Comprehensive, on-demand open source intelligence for any website
π web-check.xyz
Get an insight into the inner-workings of a given website: uncover potential attack vectors, analyse server architecture, view security configurations, and learn what technologies a site is using.
Currently the dashboard will show: IP info, SSL chain, DNS records, cookies, headers, domain info, search crawl rules, page map, server location, redirect ledger, open ports, traceroute, DNS security extensions, site performance, trackers, associated hostnames, carbon footprint. Stay tuned, as I'll add more soon!
The aim is to help you easily understand, optimize and secure your website.
A hosted version can be accessed at: web-check.as93.net
The source for this repo is mirrored to CodeBerg, available at: codeberg.org/alicia/web-check
Often when you're looking into a website, there's several things you always initially check. Think: Whois, SSL chain, DNS records, tech stack, security protocols, crawl rules, sitemap, redirects, basic performance, open ports, server info, etc. None of this is hard to find with a series of basic curl commands, or a combination of online tools. But it's just so much easier to have everything presented clearly and visible in one place :)
Note this list needs updating, many more jobs have been added since...
IP Address
The IP Address task involves mapping the user provided URL to its corresponding IP address through a process known as Domain Name System (DNS) resolution. An IP address is a unique identifier given to every device on the Internet, and when paired with a domain name, it allows for accurate routing of online requests and responses.
Identifying the IP address of a domain can be incredibly valuable for OSINT purposes. This information can aid in creating a detailed map of a target's network infrastructure, pinpointing the physical location of a server, identifying the hosting service, and even discovering other domains that are hosted on the same IP address. In cybersecurity, it's also useful for tracking the sources of attacks or malicious activities.
SSL
The SSL task involves checking if the site has a valid Secure Sockets Layer (SSL) certificate. SSL is a protocol for establishing authenticated and encrypted links between networked computers. It's commonly used for securing communications over the internet, such as web browsing sessions, email transmissions, and more. In this task, we reach out to the server and initiate a SSL handshake. If successful, we gather details about the SSL certificate presented by the server.
SSL certificates not only provide the assurance that data transmission to and from the website is secure, but they also provide valuable OSINT data. Information from an SSL certificate can include the issuing authority, the domain name, its validity period, and sometimes even organization details. This can be useful for verifying the authenticity of a website, understanding its security setup, or even for discovering associated subdomains or other services.
DNS Records
The DNS Records task involves querying the Domain Name System (DNS) for records associated with the target domain. DNS is a system that translates human-readable domain names into IP addresses that computers use to communicate. Various types of DNS records exist, including A (address), MX (mail exchange), NS (name server), CNAME (canonical name), and TXT (text), among others.

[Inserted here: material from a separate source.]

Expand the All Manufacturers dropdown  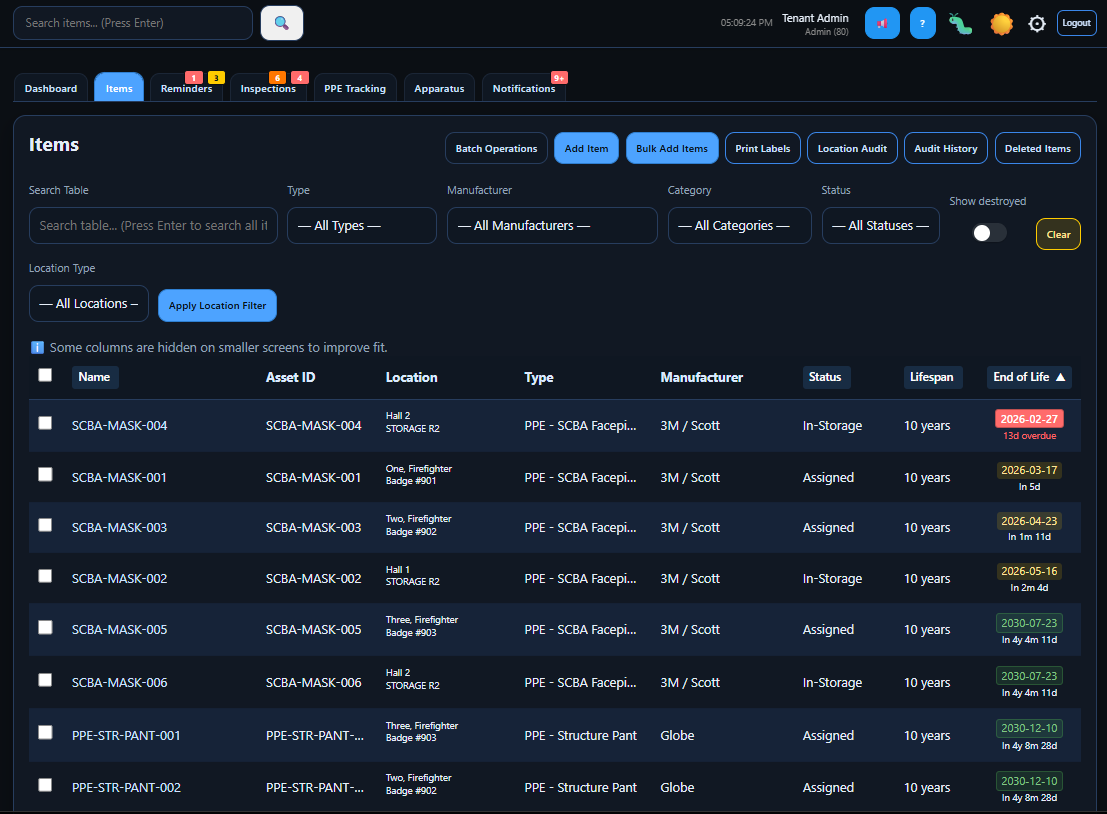click(552, 225)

Extracting DNS records can provide a wealth of information in an OSINT investigation. For example, A and AAAA records can disclose IP addresses associated with a domain, potentially revealing the location of servers. MX records can give clues about a domain's email provider. TXT records are often used for various administrative purposes and can sometimes inadvertently leak internal information. Understanding a domain's DNS setup can also be useful in understanding how its online infrastructure is built and managed.
Cookies
The Cookies task involves examining the HTTP cookies set by the target website. Cookies are small pieces of data stored on the user's computer by the web browser while browsing a website. They hold a modest amount of data specific to a particular client and website, such as site preferences, the state of the user's session, or tracking information.

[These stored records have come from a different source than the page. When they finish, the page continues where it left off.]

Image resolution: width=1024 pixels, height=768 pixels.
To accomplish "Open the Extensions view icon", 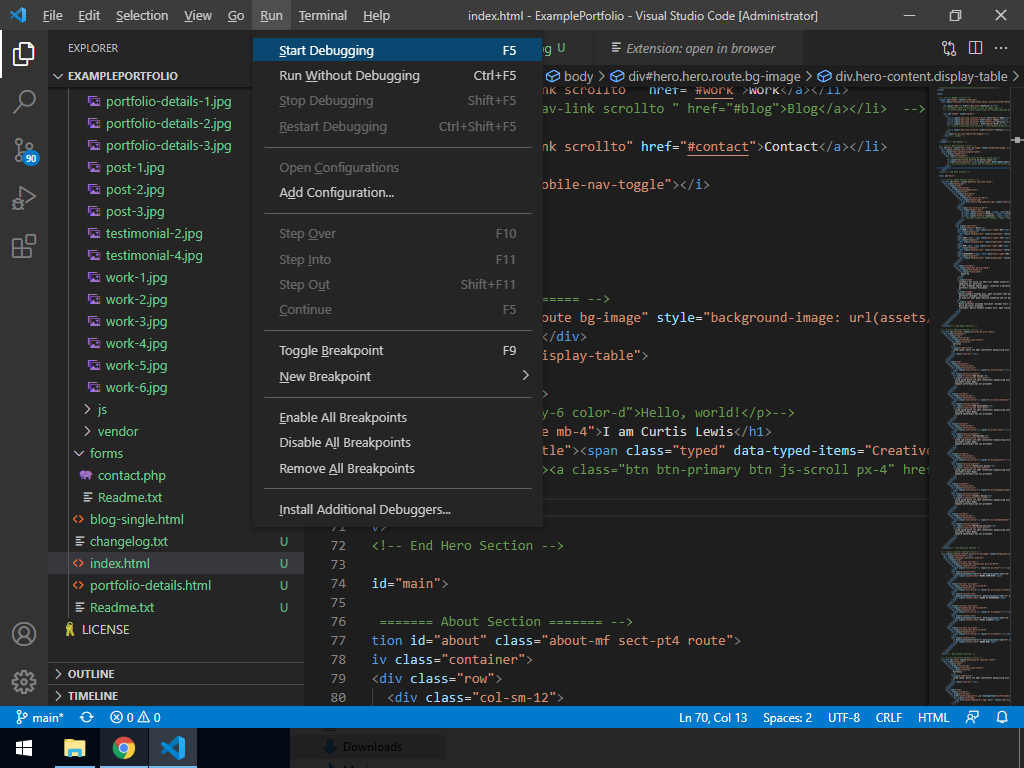I will click(24, 246).
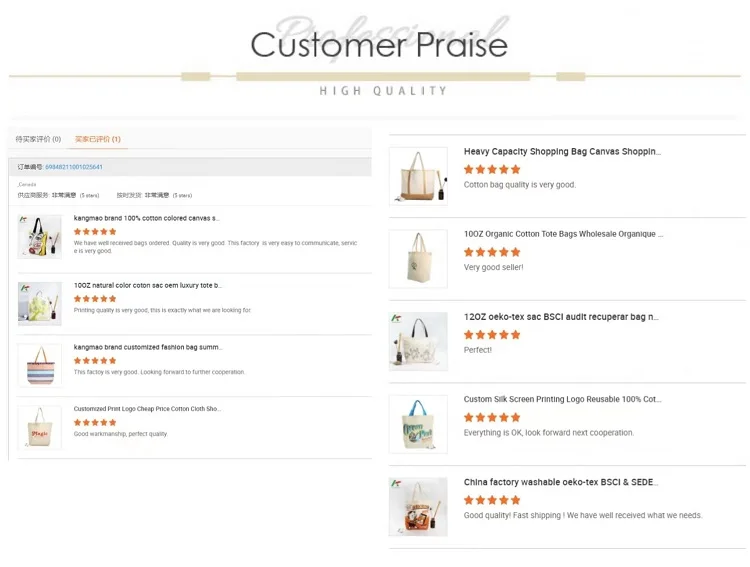Click the striped fashion bag thumbnail
This screenshot has height=567, width=750.
(40, 365)
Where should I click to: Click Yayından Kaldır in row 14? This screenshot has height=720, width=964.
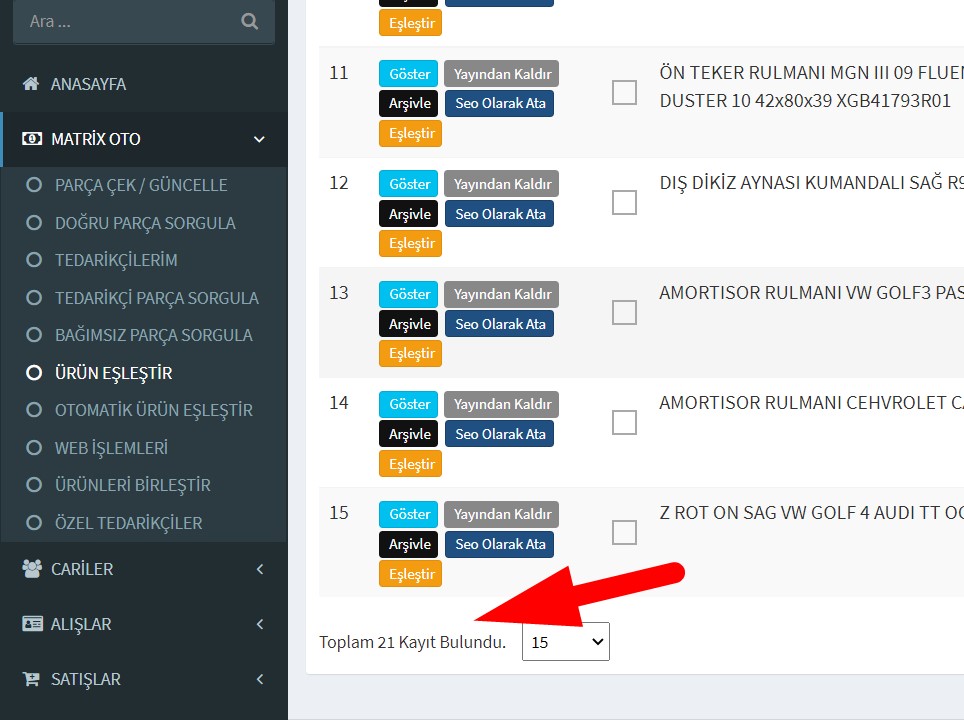tap(502, 404)
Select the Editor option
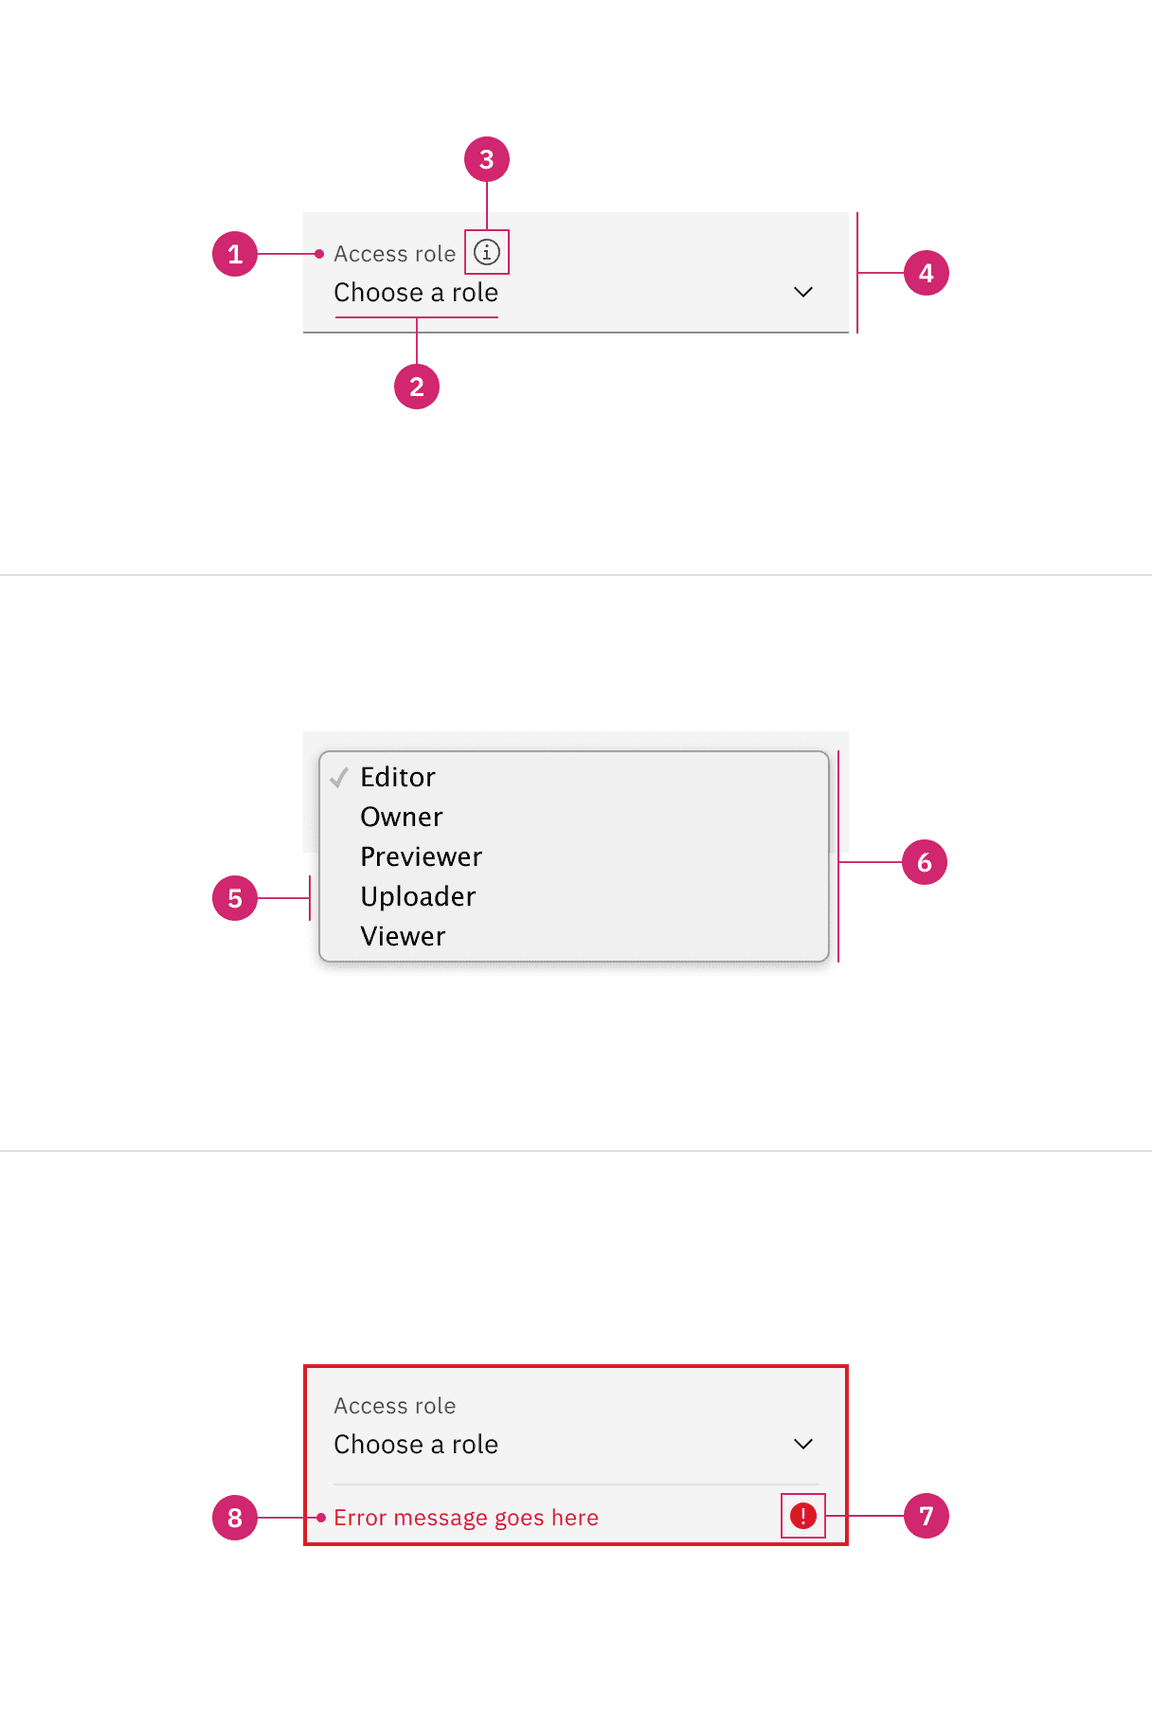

Cookies provide a wealth of information in an OSINT investigation. They can disclose information about how the website tracks and interacts with its users. For instance, session cookies can reveal how user sessions are managed, and tracking cookies can hint at what kind of tracking or analytics frameworks are being used. Additionally, examining cookie policies and practices can offer insights into the site's security settings and compliance with privacy regulations.
Crawl Rules
The Crawl Rules task is focused on retrieving and interpreting the 'robots.txt' file from the target website. This text file is part of the Robots Exclusion Protocol (REP), a group of web standards that regulate how robots crawl the web, access and index content, and serve that content up to users. The file indicates which parts of the site the website owner doesn't want to be accessed by web crawler bots.

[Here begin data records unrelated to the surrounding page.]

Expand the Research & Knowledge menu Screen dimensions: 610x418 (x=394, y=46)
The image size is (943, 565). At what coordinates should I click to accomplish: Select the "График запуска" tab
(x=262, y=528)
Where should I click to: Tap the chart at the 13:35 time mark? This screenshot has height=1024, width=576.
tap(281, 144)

The 'robots.txt' file can provide valuable information for an OSINT investigation. It often discloses the directories and pages that the site owner doesn't want to be indexed, potentially because they contain sensitive information. Moreover, it might reveal the existence of otherwise hidden or unlinked directories. Additionally, understanding crawl rules may offer insights into a website's SEO strategies.
Headers
The Headers task involves extracting and interpreting the HTTP headers sent by the target website during the request-response cycle. HTTP headers are key-value pairs sent at the start of an HTTP response, or before the actual data. Headers contain important directives for how to handle the data being transferred, including cache policies, content types, encoding, server information, security policies, and more.
Analyzing HTTP headers can provide significant insights in an OSINT investigation. Headers can reveal specific server configurations, chosen technologies, caching directives, and various security settings. This information can help to determine a website's underlying technology stack, server-side security measures, potential vulnerabilities, and general operational practices.
Quality Report
The Headers task involves extracting and interpreting the HTTP headers sent by the target website during the request-response cycle. HTTP headers are key-value pairs sent at the start of an HTTP response, or before the actual data. Headers contain important directives for how to handle the data being transferred, including cache policies, content types, encoding, server information, security policies, and more.
Analyzing HTTP headers can provide significant insights in an OSINT investigation. Headers can reveal specific server configurations, chosen technologies, caching directives, and various security settings. This information can help to determine a website's underlying technology stack, server-side security measures, potential vulnerabilities, and general operational practices.
Server Location
The Server Location task determines the physical location of a server hosting a website based on its IP address. The geolocation data typically includes the country, region, and often city where the server is located. The task also provides additional contextual information such as the official language, currency, and flag of the server's location country.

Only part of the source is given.